Saved entries:
═══

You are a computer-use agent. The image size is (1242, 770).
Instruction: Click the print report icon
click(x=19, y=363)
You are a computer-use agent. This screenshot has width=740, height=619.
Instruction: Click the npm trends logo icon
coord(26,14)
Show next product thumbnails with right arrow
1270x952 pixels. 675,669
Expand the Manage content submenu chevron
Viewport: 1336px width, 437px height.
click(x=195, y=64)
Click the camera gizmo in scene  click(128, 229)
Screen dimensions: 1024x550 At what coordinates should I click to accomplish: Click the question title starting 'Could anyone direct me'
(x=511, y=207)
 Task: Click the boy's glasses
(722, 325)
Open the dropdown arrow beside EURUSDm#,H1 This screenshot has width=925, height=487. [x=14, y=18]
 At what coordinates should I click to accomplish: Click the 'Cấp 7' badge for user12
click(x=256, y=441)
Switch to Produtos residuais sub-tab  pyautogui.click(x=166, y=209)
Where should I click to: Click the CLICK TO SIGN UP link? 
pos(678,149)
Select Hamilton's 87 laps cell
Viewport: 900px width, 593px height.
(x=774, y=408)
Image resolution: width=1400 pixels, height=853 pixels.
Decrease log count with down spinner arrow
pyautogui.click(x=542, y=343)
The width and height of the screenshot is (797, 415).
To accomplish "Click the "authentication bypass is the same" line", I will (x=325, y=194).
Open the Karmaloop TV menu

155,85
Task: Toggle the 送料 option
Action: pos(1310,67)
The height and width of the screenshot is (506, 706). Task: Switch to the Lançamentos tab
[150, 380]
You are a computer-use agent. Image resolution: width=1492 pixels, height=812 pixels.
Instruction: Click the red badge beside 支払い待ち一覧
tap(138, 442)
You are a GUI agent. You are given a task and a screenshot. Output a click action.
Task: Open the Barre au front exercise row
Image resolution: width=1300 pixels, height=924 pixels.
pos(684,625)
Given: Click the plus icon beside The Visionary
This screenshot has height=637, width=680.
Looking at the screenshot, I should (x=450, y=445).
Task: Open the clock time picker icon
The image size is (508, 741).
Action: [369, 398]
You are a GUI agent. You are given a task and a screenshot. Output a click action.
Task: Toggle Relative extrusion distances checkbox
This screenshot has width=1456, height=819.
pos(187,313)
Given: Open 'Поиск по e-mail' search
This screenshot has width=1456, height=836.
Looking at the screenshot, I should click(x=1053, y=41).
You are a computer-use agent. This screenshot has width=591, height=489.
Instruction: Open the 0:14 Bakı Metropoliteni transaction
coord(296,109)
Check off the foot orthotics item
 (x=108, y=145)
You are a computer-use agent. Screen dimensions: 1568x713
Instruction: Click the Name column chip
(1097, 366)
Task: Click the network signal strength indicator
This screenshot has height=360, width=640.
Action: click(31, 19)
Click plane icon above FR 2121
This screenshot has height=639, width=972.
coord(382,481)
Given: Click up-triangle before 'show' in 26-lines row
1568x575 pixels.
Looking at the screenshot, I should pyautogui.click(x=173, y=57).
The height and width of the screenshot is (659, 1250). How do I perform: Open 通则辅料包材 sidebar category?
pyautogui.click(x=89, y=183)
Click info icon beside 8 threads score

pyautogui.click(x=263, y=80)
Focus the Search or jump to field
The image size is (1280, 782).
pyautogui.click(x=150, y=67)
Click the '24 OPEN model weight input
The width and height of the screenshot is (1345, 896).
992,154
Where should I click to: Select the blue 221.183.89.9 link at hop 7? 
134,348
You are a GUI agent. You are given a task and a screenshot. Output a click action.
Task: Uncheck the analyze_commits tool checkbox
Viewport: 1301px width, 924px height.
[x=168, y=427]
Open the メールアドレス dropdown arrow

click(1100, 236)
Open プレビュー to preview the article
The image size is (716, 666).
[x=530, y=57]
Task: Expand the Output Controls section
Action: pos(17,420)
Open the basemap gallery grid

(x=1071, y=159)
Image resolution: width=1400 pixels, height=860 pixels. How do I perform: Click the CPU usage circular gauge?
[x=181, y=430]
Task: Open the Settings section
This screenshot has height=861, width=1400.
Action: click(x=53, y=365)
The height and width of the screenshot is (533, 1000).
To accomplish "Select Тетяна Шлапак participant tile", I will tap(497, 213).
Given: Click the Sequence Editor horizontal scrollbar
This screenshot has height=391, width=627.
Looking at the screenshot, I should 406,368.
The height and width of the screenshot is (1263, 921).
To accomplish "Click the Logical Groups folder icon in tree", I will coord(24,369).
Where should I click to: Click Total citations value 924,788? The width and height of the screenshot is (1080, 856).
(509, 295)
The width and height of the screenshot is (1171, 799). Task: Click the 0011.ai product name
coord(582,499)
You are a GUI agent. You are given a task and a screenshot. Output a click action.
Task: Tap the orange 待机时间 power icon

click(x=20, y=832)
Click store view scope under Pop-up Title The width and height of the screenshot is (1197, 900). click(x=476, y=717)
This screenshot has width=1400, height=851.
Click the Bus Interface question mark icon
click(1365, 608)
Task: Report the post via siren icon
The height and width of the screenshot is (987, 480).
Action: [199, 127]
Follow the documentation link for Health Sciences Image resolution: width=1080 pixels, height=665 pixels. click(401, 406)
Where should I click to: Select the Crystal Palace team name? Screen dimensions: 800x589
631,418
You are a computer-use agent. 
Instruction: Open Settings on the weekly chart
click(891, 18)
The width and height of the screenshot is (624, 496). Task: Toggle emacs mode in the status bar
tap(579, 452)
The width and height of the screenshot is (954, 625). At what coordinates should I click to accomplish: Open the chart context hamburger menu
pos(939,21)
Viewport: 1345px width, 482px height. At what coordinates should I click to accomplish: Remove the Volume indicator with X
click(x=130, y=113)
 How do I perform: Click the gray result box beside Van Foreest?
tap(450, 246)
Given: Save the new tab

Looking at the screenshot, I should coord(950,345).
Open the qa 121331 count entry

═══

— Goal of the exercise —
Recast the entries in the stretch from the line containing "Click store view" through the line containing "Action: [199, 127]" as a two-column CSV headed text and answer. Give one row per entry, with each field in double quotes and any line breaks inside a field replaced by spaces.

— Task solution —
text,answer
"Click store view scope under Pop-up Title The width and height of the screenshot is (1197, 900).","click(x=476, y=717)"
"This screenshot has width=1400, height=851. Click the Bus Interface question mark icon","click(1365, 608)"
"Task: Report the post via siren icon The height and width of the screenshot is (987, 480).","Action: [199, 127]"